Cyclists ride against Covid wave in quest for unified and greener EAC

Saturday July 24 2021
EAC Secretary General Peter Mathuki launches the 2021 bicycle tour at EAC Secretariat, Arusha

EAC Secretary General Peter Mathuki launches the 2021 bicycle tour at EAC Secretariat, Arusha, on July 7, 2021. He is flanked by Great Africa Cycling Safari chairman Francis Munywoki. Photo | courtesy | Great Africa Cycling Safari


The Covid-19 pandemic notwithstanding, more than 80 cyclists will embark on the fourth edition of the Great Africa Cycling Safari, a two-month long East African tour, to raise awareness of climate change in the region and spread the gospel of regional integration.

So far, the tour has registered cyclists from 11 countries: Uganda, Kenya, Tanzania, Rwanda, Burundi, South Sudan, Ethiopia, Democratic Republic of Congo, Sierra Leone, the United Kingdom and United States.
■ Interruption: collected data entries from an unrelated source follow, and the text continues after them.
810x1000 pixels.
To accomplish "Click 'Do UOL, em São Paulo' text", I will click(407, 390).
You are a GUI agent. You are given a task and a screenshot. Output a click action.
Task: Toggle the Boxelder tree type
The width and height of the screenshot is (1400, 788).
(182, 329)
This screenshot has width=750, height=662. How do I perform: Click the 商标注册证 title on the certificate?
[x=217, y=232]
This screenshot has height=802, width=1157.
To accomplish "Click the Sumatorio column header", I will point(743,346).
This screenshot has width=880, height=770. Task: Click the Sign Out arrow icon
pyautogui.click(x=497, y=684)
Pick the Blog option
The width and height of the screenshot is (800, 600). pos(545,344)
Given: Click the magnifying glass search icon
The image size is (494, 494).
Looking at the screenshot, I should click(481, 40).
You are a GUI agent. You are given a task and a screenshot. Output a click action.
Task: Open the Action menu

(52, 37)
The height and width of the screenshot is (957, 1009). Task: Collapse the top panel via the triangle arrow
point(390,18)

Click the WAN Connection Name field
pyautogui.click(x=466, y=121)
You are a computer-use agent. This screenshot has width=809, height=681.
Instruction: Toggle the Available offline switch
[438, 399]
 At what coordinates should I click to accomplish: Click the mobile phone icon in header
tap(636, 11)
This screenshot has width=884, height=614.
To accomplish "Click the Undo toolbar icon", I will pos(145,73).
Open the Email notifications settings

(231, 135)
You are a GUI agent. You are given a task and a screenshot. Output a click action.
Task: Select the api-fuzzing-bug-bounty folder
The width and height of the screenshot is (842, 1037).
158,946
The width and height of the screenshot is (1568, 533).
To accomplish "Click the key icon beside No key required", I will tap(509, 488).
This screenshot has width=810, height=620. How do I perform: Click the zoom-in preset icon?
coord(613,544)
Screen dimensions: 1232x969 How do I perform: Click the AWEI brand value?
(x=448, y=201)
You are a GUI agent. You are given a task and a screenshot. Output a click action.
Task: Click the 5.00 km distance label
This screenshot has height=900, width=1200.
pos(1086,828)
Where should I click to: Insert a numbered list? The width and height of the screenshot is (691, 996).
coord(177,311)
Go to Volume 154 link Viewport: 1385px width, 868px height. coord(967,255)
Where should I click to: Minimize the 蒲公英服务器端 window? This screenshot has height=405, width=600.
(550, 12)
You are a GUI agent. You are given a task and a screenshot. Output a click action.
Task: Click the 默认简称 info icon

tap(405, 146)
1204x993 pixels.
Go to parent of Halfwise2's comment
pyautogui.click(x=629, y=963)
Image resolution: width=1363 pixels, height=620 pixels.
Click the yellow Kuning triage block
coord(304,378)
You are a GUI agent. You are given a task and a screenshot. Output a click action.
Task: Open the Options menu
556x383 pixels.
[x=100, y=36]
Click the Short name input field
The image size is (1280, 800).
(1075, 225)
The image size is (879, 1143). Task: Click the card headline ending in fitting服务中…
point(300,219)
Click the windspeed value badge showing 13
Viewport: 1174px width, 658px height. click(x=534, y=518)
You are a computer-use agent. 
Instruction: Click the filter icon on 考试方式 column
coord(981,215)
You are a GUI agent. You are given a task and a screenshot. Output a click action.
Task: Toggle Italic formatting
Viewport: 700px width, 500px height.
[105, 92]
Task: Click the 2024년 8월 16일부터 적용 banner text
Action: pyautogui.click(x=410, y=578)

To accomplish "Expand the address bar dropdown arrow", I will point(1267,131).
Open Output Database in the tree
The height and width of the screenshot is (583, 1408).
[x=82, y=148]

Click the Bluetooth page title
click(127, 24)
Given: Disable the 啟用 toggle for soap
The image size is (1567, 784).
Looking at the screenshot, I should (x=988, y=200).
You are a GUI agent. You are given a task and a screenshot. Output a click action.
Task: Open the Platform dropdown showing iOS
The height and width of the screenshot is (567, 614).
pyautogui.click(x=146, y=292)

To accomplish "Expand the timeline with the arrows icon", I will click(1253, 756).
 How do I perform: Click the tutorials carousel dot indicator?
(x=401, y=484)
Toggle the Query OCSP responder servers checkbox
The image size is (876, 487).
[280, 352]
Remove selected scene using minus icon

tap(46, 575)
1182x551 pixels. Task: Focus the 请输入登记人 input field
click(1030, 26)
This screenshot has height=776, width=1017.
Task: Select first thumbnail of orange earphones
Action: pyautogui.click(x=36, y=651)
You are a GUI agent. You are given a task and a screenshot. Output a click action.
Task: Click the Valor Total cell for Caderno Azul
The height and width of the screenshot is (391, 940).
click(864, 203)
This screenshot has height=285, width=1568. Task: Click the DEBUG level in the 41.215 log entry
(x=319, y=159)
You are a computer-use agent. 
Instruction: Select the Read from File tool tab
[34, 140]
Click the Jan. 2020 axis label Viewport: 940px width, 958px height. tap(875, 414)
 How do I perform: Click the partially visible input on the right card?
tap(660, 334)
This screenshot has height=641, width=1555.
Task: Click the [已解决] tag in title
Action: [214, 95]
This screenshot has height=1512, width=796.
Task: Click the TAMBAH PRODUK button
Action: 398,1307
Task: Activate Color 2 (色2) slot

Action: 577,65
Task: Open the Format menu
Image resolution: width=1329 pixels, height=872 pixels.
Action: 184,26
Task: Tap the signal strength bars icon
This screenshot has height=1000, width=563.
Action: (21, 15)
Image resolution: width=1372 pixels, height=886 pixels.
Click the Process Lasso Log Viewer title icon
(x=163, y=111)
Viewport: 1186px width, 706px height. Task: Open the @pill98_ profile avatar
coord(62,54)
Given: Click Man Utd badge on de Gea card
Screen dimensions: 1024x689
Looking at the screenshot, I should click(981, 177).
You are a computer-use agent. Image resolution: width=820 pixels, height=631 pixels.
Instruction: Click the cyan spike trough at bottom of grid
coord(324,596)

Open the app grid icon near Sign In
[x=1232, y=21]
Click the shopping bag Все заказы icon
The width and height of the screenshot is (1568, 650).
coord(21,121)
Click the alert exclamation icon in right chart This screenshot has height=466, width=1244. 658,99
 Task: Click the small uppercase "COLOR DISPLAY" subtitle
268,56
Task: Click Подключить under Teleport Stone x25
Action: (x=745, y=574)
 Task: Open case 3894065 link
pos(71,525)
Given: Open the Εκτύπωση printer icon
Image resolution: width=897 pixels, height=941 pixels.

EAC citizens are paying $20 to participate in the tour while non-members of the bloc will fork out $500 to register.

Tour organisers, Campfire Logs Guild (CLG), a not-for profit group, say they are now wiser, after the cancellation of last year’s tour because of Covid, and are still intent on covering the 5,200km journey in 55 days.

The 2021 tour will be flagged off on August 1 at the Askari Monument in Dar es Salaam, from where it will head north into Kenya arriving after five days, then Uganda, Rwanda, Burundi, and back to Tanzania, where the event will end on September 25 at the East African Community headquarters, in Arusha.

John Bosco Balongo, the CLG executive director and expedition director said this year, riders will have to undergo coronavirus tests at each border entry and exit, and while there is a risk of contracting the virus, there will be co-ordinators to make sure the riders stick in squads of 10 with a leader to enforce Covid protocols.

Transborder challenge


“We weighed both the risks and the benefits,” he said. “Cycling has emerged as a reliable way to stay connected and keeping fit and healthy, as it stimulates and improves your heart, lungs and blood circulation, which is important in surviving the pandemic.”

Not to be derailed by long Covid-19 PCR testing protocols, the safari organisers are appealing to health agencies of partner states through the EAC, to accept rapid tests for entry, and pick the tab as part of their support.

On July 7, EAC Secretary General Dr Peter Mathuki met the expedition team and commended them for their commitment to EAC integration through their project.

More than 500 cycling enthusiasts will join short sections of the tour as the tour rides through their countries.

This year’s theme is expressed as: Experience Africa, Integrate Humanity. Francis Munywoki, the chairman of the Great Africa Cycling Safari said so far, the group has 1,000 trees donated by a partner, which they will plant in Tanzania at the start of the tour, the cyclists will take time off to engage communities in climate change and environment conservation discussions.

The annual event has grown in stature, from the inaugural seven riders and eight crew in the first edition in 2016, to more than 500 expected this year, and partnerships from the EAC Secretariat, the GIZ, the East African Business Council and charity organisation African Calabash.